[Work to complete] Verbatim, and with nothing else, reproduce the data below from its first line through the line containing "is (841, 1246).".

Source data:
"""

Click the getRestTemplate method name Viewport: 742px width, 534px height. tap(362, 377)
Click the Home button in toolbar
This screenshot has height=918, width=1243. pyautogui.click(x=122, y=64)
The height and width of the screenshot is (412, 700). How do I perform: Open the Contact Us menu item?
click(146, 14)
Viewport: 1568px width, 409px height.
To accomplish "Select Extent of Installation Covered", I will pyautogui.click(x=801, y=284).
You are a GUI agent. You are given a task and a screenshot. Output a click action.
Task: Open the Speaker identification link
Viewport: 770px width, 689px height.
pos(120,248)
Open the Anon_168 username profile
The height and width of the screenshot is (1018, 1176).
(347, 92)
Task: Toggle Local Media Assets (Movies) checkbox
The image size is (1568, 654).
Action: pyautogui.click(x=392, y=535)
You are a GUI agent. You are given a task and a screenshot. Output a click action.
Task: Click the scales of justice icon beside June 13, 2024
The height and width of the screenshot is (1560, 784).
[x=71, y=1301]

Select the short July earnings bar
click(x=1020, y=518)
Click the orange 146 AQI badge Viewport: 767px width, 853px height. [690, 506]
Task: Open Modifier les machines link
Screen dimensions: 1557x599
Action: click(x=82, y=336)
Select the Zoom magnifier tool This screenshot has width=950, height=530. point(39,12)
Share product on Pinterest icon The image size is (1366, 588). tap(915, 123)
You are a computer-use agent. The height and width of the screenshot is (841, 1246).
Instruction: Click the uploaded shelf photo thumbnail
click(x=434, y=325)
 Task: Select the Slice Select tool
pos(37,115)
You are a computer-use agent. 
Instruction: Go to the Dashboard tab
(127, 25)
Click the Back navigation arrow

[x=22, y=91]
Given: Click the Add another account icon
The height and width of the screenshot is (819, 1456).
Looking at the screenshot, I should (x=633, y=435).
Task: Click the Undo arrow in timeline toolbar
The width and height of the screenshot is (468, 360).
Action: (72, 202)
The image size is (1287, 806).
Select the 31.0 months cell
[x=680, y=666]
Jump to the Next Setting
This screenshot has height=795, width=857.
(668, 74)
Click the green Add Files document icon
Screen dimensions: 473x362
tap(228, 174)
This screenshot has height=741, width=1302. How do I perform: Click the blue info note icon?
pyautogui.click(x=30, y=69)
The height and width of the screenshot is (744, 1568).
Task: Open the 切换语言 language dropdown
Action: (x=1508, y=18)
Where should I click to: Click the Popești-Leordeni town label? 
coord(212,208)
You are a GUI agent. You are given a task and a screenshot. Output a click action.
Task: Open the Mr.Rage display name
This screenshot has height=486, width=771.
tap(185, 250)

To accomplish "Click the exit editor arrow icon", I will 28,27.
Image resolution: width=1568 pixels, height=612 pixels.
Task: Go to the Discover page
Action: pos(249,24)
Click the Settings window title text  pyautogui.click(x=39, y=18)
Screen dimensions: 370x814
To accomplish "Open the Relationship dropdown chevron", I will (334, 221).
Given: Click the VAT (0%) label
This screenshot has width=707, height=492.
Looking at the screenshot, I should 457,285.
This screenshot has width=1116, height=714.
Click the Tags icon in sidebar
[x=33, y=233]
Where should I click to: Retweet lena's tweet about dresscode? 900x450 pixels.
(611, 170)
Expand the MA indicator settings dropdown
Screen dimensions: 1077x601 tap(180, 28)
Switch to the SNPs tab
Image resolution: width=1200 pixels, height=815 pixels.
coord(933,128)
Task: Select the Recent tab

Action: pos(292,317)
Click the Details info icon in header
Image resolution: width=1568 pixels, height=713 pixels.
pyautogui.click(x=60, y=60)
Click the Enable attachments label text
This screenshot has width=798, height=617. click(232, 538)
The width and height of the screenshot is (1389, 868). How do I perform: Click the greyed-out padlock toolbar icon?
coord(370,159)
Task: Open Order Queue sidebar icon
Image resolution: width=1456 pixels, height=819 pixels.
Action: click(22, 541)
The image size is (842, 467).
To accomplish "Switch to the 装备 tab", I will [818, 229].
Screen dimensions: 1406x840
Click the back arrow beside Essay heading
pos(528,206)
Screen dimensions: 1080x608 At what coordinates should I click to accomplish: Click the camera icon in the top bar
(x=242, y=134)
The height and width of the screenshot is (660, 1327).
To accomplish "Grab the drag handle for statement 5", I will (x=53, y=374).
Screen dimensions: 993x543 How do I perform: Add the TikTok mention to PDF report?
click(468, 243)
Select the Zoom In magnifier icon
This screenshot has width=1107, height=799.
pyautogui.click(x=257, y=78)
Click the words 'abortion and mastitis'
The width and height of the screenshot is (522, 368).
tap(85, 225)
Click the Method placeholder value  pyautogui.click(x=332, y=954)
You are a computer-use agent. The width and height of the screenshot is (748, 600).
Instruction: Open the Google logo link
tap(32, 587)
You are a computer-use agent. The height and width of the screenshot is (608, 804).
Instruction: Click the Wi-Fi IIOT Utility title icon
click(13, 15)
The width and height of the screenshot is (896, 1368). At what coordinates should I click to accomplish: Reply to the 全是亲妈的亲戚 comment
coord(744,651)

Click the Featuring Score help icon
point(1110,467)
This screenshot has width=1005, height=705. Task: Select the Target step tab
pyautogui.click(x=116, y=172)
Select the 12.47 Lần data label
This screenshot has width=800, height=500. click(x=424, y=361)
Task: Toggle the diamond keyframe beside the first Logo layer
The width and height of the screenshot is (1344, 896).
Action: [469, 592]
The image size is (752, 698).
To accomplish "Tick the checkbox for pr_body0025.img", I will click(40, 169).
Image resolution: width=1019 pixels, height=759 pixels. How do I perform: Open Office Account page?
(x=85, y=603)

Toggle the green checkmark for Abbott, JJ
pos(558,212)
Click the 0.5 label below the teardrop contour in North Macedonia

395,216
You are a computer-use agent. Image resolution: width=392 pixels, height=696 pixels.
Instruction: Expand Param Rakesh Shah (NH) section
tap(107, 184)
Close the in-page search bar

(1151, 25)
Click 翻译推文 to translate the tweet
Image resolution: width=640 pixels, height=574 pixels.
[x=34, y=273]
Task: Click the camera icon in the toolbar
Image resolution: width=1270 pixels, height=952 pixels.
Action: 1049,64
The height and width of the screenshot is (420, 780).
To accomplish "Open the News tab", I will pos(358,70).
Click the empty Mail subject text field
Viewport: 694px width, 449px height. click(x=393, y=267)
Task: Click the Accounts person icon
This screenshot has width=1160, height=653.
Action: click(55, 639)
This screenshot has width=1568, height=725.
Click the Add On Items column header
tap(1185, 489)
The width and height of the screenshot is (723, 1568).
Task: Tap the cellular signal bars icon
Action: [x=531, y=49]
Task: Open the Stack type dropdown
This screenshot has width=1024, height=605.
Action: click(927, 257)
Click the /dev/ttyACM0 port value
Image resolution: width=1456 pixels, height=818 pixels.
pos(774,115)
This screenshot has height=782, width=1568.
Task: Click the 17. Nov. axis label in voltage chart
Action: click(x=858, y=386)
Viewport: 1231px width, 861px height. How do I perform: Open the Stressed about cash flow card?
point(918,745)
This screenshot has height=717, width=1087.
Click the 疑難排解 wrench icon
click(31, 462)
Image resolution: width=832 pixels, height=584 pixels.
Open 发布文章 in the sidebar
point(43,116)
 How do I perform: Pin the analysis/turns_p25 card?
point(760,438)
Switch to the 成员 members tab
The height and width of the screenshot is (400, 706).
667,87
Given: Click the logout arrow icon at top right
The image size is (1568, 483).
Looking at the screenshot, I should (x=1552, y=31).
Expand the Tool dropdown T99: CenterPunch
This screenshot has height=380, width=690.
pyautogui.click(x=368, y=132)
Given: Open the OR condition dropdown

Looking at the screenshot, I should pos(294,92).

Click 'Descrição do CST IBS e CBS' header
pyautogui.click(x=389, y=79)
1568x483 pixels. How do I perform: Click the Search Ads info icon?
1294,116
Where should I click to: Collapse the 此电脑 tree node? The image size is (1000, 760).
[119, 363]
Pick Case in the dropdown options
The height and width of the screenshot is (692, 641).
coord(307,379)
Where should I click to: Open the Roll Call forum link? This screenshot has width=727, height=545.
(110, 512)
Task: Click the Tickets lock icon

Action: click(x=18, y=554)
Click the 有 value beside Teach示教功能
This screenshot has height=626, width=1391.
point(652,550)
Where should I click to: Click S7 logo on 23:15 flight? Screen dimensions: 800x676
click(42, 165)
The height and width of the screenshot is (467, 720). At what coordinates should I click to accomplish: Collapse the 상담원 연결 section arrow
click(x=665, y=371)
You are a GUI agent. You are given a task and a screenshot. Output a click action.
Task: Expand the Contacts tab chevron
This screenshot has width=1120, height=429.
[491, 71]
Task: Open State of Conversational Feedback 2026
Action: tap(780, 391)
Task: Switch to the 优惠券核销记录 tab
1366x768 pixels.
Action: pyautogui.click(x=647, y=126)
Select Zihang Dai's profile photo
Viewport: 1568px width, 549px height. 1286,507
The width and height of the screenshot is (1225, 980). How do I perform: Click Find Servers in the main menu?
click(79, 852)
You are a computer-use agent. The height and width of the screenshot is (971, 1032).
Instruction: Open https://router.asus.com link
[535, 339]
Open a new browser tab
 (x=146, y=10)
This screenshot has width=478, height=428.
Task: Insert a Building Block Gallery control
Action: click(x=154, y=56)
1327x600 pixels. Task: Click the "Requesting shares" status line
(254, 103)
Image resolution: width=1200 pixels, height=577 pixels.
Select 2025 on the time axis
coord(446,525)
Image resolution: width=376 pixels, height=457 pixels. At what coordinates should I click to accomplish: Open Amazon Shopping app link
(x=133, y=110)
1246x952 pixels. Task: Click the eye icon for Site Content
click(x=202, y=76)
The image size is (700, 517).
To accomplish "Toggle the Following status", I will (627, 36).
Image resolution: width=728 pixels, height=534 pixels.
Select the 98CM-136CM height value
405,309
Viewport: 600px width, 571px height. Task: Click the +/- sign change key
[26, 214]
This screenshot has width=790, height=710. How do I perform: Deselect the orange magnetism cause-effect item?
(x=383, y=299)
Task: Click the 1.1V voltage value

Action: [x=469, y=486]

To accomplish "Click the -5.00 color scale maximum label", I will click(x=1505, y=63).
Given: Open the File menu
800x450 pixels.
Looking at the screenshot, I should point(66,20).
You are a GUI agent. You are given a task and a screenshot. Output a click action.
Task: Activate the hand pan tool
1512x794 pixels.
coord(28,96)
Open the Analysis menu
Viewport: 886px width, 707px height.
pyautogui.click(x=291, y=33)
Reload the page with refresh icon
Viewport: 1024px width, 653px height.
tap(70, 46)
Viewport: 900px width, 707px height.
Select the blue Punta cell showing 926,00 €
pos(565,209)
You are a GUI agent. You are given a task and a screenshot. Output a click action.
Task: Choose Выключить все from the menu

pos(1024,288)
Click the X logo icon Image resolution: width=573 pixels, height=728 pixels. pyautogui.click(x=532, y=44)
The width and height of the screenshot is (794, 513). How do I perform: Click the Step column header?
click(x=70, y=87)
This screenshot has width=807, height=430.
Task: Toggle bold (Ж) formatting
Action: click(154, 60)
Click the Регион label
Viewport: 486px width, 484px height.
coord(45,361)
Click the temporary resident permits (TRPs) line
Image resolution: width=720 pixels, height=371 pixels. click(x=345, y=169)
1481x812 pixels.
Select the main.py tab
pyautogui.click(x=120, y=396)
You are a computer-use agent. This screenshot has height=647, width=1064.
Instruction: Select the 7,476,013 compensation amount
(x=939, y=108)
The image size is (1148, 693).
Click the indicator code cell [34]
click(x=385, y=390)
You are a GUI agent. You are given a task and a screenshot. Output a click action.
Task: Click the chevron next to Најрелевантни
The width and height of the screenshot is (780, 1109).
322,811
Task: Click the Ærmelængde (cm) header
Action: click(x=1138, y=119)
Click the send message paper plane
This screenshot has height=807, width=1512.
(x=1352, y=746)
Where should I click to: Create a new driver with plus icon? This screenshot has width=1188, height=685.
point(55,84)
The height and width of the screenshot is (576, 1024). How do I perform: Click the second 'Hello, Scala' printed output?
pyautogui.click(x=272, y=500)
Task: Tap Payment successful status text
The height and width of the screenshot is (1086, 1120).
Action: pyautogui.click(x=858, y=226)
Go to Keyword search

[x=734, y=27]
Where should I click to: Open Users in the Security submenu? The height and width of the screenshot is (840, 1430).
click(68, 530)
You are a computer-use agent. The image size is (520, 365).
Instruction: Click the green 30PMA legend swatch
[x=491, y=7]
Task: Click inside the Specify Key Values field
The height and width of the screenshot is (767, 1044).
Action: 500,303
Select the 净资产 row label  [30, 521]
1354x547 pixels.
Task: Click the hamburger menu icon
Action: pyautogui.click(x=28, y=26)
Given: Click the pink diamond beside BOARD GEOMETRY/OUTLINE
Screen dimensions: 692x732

"""

[Solution for this exercise]
Click the getRestTemplate method name Viewport: 742px width, 534px height. tap(362, 377)
Click the Home button in toolbar
This screenshot has height=918, width=1243. pyautogui.click(x=122, y=64)
The height and width of the screenshot is (412, 700). How do I perform: Open the Contact Us menu item?
click(146, 14)
Viewport: 1568px width, 409px height.
To accomplish "Select Extent of Installation Covered", I will pyautogui.click(x=801, y=284).
You are a GUI agent. You are given a task and a screenshot. Output a click action.
Task: Open the Speaker identification link
Viewport: 770px width, 689px height.
pos(120,248)
Open the Anon_168 username profile
The height and width of the screenshot is (1018, 1176).
(347, 92)
Task: Toggle Local Media Assets (Movies) checkbox
The image size is (1568, 654).
Action: pyautogui.click(x=392, y=535)
You are a GUI agent. You are given a task and a screenshot. Output a click action.
Task: Click the scales of justice icon beside June 13, 2024
The height and width of the screenshot is (1560, 784).
[x=71, y=1301]

Select the short July earnings bar
click(x=1020, y=518)
Click the orange 146 AQI badge Viewport: 767px width, 853px height. [690, 506]
Task: Open Modifier les machines link
Screen dimensions: 1557x599
Action: click(x=82, y=336)
Select the Zoom magnifier tool This screenshot has width=950, height=530. point(39,12)
Share product on Pinterest icon The image size is (1366, 588). tap(915, 123)
You are a computer-use agent. The height and width of the screenshot is (841, 1246).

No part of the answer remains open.